Vífilfell appealed the decision of the Competition Authority to the Competition Appeals Board, demanding that it be annulled. The company made various observations on both the substance of the Competition Authority's decision and its procedure. The company argued that it had been wrongly deemed to have a dominant position in the market and that its agreements could not constitute an infringement. Furthermore, the company's right to be heard had been breached and the Competition Authority's investigation had been flawed.
Appeals Committeedid not accept Vífilfell's argument that fizzy drinks belong to the same market as t.d. milk drinks, juices or other non-alcoholic drinks, and the Commission confirmed, inter alia by reference to an approximately 70% market share in the soft drinks market, the conclusion of the Competition Authority that Vífilfell was dominant. The Committee also confirmed the finding that Vífilfell had abused its dominant market position. The Committee pointed out that exclusive purchasing agreements by a dominant undertaking were likely to exclude or significantly restrict competition from smaller or new competitors.
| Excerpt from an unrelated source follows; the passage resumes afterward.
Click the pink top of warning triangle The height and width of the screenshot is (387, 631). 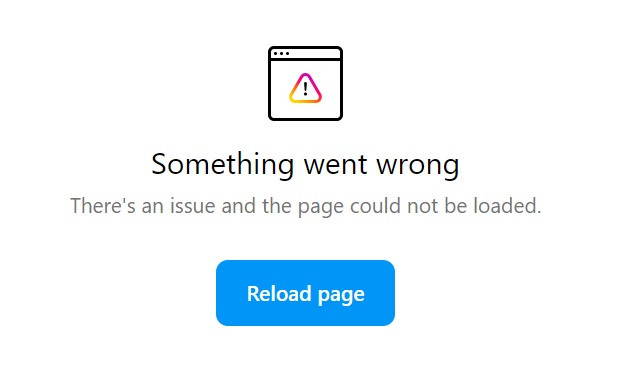305,75
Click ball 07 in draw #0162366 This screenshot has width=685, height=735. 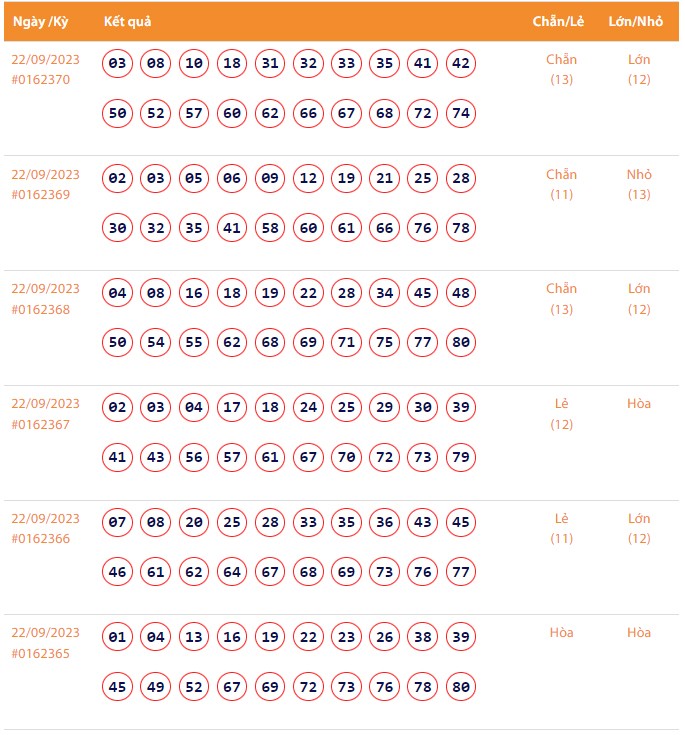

In its ruling, the appeals board stated that it considered Vífilfell's infringement to be serious. The Competition Authority had considered it appropriate to impose a 260 million króna fine on Vífilfell, citing the scale of the infringement, which involved almost 900 illegal agreements. The Appeals Board, however, reduced the fine to 80 million krónur. In support of this, the Board pointed out that it was important to „consistency and coherence, as far as possible, between decisions on competition law infringements. Particular regard is therefore paid to the decisions of the Appeals Board in cases concerning the abuse of a dominant position in recent quarters.“
See the decision of the appeal board for further details. No. 3/2011.